For the street addresss
variable, the campfin::normal_address()
function will force consistence case, remove punctuation, and abbreviate
official USPS suffixes.
addr_norm <- all_payees %>%
distinct(address_1, address_2) %>%
mutate(
across(
starts_with("address_"),
list(xnorm = normal_address),
abbs = usps_street
)
) %>%
unite(
col = address_norm,
ends_with("_xnorm"),
sep = " ",
remove = TRUE,
na.rm = TRUE
) %>%
mutate(across(address_norm, na_if, ""))
addr_norm
#> # A tibble: 44,203 × 3
#> address_1 address_2 address_norm
#> <chr> <chr> <chr>
#> 1 275 7th Ave. <NA> 275 7TH AVE
#> 2 155 Yorba St <NA> 155 YORBA ST
#> 3 1630 S Commerce St <NA> 1630 S COMMERCE ST
#> 4 4395 Polaris Ave <NA> 4395 POLARIS AVE
#> 5 1224 Western Ave <NA> 1224 WESTERN AVE
#> 6 <NA> <NA> <NA>
#> 7 4206 S. 108th St. <NA> 4206 S 108TH ST
#> 8 701 Great Basin Blvd. <NA> 701 GREAT BASIN BLVD
#> 9 7801 N. Lamar Blvd. Suite D-106 7801 N LAMAR BLVD SUITE D106
#> 10 1689 E. Great Basin Hiway <NA> 1689 E GREAT BASIN HWY
#> # … with 44,193 more rows
all_payees <- left_join(
x = all_payees,
y = addr_norm,
by = c("address_1", "address_2")
)
For ZIP codes, the campfin::normal_zip()
function will attempt to
create valid five digit codes by removing the ZIP+4 suffix and
returning leading zeroes dropped by other programs like Microsoft Excel.

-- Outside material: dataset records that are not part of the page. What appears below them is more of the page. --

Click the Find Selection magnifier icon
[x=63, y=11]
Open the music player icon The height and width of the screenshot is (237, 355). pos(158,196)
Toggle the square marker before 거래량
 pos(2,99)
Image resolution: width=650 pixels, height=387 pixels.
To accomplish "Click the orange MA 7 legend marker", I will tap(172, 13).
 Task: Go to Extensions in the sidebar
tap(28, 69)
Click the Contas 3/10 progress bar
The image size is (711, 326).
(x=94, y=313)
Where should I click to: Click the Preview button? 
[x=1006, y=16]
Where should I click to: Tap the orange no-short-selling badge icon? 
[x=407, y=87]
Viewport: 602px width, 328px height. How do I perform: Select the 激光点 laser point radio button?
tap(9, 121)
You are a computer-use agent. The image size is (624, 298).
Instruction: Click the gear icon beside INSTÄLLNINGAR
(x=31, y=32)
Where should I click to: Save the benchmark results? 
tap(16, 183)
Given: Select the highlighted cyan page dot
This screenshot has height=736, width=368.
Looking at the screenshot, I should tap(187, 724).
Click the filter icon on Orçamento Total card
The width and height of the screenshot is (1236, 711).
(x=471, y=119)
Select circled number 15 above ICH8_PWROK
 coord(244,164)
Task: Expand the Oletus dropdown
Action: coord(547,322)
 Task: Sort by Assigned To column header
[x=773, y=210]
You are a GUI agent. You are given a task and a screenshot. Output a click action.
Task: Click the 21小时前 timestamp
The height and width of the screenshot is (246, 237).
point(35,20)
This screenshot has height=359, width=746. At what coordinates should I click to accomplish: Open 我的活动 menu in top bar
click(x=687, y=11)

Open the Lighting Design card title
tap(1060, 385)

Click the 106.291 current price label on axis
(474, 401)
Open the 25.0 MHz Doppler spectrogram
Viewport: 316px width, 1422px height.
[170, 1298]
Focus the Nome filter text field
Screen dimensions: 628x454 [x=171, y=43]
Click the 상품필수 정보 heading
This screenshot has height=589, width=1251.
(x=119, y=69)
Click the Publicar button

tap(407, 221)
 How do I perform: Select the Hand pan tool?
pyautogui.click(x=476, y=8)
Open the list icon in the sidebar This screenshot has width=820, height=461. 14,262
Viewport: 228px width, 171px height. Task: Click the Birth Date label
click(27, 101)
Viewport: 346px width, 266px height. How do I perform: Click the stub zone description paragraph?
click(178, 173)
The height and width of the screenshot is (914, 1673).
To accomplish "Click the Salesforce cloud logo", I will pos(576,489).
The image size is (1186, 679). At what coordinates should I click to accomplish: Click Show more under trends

all_payees <- all_payees %>%
mutate(
zip_norm = normal_zip(
zip = zip,
na_rep = TRUE
)
)
progress_table(
all_payees$zip,
all_payees$zip_norm,
compare = valid_zip
)
#> # A tibble: 2 × 6
#> stage prop_in n_distinct prop_na n_out n_diff
#> <chr> <dbl> <dbl> <dbl> <dbl> <dbl>
#> 1 all_payees$zip 0.939 5914 0.00264 3751 2393
#> 2 all_payees$zip_norm 0.988 4056 0.00776 714 418
Valid two digit state abbreviations can be made using the
campfin::normal_state()
function.
all_payees <- all_payees %>%
mutate(
state_norm = normal_state(
state = state,
abbreviate = TRUE,
na_rep = TRUE
)
)
all_payees %>%
filter(state != state_norm) %>%
count(state, state_norm, sort = TRUE)
#> # A tibble: 71 × 3
#> state state_norm n
#> <chr> <chr> <int>
#> 1 Nv NV 792
#> 2 nv NV 695
#> 3 Ca CA 45
#> 4 Ne NE 43
#> 5 Ut UT 23
#> 6 ca CA 20
#> 7 Tx TX 17
#> 8 Il IL 15
#> 9 ut UT 14
#> 10 Fl FL 13
#> # … with 61 more rows
progress_table(
all_payees$state,
all_payees$state_norm,
compare = valid_state
)
#> # A tibble: 2 × 6
#> stage prop_in n_distinct prop_na n_out n_diff
#> <chr> <dbl> <dbl> <dbl> <dbl> <dbl>
#> 1 all_payees$state 0.964 200 0.00261 2215 144
#> 2 all_payees$state_norm 0.998 100 0.00756 120 44
Cities are the most difficult geographic variable to normalize, simply due to the wide variety of valid cities and formats.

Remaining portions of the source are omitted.